Pixel coordinate grounding data
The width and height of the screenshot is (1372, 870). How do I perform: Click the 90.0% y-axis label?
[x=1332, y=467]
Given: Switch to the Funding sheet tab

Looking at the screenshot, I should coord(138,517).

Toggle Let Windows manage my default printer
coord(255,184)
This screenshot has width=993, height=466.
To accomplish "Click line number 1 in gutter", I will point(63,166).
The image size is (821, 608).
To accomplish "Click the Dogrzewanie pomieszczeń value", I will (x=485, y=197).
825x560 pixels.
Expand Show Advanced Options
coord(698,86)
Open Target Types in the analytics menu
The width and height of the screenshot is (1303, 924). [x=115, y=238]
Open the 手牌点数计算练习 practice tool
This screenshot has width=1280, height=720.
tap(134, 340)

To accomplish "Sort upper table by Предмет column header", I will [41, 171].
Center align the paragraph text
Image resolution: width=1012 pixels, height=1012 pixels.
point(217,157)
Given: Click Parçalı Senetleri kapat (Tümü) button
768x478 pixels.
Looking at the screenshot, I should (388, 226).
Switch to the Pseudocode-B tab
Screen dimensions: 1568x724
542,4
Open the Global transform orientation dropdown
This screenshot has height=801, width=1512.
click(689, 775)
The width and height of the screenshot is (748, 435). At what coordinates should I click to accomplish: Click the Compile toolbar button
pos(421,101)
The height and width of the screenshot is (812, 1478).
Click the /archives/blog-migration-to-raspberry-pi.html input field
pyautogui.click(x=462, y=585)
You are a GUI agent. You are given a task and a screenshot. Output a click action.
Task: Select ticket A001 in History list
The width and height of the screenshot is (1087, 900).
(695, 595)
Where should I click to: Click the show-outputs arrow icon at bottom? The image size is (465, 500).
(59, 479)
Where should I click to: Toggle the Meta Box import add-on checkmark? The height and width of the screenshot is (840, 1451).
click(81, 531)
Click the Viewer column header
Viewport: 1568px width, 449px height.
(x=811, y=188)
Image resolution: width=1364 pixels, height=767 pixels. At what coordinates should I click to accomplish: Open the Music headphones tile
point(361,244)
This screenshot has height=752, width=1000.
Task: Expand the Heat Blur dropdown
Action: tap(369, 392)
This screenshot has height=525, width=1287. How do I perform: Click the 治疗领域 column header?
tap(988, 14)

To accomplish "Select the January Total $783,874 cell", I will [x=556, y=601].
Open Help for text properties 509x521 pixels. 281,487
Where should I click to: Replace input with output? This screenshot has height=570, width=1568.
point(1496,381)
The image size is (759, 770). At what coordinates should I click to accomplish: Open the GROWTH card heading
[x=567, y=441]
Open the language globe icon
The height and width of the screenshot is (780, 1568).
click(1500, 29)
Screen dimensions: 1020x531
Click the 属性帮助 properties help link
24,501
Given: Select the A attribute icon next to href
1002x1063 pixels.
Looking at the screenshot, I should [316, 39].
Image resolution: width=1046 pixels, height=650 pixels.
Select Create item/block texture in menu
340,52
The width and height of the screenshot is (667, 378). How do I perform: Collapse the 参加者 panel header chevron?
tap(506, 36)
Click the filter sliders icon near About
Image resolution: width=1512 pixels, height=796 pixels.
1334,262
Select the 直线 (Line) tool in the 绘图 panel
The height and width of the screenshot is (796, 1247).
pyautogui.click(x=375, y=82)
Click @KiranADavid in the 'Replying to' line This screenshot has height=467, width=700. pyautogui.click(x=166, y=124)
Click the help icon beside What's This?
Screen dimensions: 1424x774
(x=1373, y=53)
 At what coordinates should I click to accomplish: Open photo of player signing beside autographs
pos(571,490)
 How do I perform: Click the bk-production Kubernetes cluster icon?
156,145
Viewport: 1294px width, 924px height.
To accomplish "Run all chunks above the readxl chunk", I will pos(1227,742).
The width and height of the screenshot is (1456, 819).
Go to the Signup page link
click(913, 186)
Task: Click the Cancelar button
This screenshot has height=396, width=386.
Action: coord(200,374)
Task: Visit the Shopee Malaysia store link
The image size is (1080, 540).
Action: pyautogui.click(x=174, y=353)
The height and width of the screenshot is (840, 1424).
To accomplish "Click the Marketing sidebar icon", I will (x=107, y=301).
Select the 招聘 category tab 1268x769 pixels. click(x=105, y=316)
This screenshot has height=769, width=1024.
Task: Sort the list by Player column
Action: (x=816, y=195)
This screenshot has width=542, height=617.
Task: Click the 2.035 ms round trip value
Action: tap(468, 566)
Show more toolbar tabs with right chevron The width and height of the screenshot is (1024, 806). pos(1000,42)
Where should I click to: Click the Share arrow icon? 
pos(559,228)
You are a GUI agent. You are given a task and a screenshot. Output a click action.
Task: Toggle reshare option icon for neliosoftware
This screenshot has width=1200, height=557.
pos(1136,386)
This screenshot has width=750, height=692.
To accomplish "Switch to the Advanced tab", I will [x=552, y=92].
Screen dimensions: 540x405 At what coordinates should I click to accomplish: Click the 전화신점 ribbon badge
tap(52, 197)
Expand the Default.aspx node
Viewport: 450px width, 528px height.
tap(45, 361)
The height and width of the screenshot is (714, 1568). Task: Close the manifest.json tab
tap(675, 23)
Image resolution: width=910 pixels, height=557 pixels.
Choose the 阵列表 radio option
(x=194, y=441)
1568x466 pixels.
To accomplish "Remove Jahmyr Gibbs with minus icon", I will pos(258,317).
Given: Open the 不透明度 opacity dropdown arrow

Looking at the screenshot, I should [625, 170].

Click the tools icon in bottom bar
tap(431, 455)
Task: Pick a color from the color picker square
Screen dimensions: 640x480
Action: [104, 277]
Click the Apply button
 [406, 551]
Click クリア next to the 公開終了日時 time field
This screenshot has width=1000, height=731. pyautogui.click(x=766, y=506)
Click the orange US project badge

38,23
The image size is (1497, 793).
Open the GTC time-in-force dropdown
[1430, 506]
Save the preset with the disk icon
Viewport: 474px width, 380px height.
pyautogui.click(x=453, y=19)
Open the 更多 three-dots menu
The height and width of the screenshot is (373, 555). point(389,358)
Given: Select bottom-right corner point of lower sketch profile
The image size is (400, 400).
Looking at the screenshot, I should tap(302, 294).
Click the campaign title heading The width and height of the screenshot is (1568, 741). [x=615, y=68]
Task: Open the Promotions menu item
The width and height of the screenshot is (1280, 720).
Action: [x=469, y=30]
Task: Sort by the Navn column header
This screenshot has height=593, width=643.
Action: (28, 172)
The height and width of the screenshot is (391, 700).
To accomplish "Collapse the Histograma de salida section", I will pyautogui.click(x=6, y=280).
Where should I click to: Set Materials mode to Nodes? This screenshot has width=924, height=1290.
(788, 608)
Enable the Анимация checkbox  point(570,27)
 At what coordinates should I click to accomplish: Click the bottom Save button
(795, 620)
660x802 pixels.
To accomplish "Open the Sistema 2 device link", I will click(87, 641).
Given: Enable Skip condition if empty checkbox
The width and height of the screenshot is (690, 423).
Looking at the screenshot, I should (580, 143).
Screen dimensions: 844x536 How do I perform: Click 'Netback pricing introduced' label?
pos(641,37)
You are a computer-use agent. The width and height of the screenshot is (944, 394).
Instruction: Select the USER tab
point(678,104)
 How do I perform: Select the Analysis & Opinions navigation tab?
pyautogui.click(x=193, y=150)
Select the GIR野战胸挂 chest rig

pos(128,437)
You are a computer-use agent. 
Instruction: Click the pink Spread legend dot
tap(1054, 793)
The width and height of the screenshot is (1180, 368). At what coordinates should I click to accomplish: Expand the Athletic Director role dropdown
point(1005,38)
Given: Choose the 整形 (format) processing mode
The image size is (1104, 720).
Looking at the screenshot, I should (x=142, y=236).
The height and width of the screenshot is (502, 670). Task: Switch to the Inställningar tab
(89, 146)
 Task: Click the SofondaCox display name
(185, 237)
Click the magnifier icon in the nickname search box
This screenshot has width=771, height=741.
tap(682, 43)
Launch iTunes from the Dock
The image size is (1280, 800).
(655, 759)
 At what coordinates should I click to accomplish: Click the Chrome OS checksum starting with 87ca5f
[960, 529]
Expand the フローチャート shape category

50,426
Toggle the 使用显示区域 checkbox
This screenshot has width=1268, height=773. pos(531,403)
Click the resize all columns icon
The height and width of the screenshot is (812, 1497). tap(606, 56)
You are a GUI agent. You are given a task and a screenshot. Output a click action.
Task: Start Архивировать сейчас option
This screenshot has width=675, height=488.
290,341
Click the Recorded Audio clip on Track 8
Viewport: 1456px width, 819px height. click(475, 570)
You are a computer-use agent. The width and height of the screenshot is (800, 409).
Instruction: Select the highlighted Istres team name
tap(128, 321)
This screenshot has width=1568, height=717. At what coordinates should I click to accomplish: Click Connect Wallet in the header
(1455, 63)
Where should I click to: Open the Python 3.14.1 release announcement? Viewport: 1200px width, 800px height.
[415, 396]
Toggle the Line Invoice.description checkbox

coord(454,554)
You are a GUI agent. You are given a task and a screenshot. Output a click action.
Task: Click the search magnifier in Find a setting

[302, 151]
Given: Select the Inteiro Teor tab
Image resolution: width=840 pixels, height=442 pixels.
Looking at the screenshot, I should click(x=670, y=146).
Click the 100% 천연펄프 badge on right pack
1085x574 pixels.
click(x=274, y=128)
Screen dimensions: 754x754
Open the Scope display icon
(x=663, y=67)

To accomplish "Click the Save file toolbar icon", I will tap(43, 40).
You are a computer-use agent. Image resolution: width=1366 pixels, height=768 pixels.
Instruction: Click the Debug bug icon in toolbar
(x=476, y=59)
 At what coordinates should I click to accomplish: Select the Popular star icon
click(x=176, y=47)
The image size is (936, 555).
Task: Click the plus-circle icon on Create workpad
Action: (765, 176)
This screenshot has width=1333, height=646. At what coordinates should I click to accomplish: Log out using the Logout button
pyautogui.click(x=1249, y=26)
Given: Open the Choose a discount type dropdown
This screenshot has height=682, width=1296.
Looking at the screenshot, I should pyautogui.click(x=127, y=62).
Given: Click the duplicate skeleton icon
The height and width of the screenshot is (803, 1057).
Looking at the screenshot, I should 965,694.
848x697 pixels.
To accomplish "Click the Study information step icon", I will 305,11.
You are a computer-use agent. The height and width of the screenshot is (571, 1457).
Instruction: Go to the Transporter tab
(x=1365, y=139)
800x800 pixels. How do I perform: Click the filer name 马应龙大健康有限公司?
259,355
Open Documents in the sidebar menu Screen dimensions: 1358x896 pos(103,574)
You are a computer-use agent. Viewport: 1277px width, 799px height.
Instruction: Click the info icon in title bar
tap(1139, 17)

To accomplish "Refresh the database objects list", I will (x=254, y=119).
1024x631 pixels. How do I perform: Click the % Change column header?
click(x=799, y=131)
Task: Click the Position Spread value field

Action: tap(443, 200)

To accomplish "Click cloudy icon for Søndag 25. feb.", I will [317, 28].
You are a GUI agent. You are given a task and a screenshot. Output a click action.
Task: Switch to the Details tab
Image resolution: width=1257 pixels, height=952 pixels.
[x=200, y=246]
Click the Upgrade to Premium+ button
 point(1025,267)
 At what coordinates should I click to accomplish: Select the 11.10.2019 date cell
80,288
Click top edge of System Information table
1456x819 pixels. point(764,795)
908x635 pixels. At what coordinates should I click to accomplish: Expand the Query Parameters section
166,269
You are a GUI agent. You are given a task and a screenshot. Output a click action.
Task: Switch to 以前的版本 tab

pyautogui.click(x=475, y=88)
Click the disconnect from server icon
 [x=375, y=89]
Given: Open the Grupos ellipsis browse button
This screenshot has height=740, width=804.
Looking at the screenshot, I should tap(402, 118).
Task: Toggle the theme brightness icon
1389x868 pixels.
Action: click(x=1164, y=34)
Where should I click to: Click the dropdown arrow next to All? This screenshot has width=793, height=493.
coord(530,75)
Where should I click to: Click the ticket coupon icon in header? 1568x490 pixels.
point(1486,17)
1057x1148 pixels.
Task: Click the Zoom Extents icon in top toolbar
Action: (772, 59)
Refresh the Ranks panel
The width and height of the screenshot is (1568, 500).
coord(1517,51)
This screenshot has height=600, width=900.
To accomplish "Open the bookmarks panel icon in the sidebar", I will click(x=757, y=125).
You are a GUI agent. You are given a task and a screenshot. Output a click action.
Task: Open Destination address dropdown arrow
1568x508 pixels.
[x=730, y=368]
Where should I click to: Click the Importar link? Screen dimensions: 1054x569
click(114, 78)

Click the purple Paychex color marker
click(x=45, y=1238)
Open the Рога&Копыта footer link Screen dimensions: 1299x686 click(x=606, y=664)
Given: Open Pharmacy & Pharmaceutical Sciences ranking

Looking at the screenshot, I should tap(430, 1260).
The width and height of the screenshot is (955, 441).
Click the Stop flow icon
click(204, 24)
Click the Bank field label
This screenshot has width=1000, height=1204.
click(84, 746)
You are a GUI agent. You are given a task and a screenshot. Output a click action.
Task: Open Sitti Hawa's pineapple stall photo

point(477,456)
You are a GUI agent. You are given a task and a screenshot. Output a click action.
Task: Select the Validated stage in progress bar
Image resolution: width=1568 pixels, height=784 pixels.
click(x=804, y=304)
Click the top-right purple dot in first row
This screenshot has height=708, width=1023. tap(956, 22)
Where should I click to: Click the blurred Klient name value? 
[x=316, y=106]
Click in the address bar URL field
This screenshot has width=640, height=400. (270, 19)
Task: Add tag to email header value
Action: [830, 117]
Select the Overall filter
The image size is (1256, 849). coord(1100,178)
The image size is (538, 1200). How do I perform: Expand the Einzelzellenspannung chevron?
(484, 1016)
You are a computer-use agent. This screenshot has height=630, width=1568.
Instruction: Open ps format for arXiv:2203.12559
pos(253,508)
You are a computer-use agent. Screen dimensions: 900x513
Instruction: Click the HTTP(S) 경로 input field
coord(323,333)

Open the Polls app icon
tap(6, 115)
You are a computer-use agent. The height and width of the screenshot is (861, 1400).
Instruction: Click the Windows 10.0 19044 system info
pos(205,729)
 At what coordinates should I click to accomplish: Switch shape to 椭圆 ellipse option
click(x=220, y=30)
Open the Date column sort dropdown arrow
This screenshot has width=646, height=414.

§ **HOW TO COMPLETE THIS TASK**:
Pull every line containing the string "Enable" out of the data above and copy it.

§ **EXERCISE SOLUTION**:
Enable the Анимация checkbox  point(570,27)
Given: Enable Skip condition if empty checkbox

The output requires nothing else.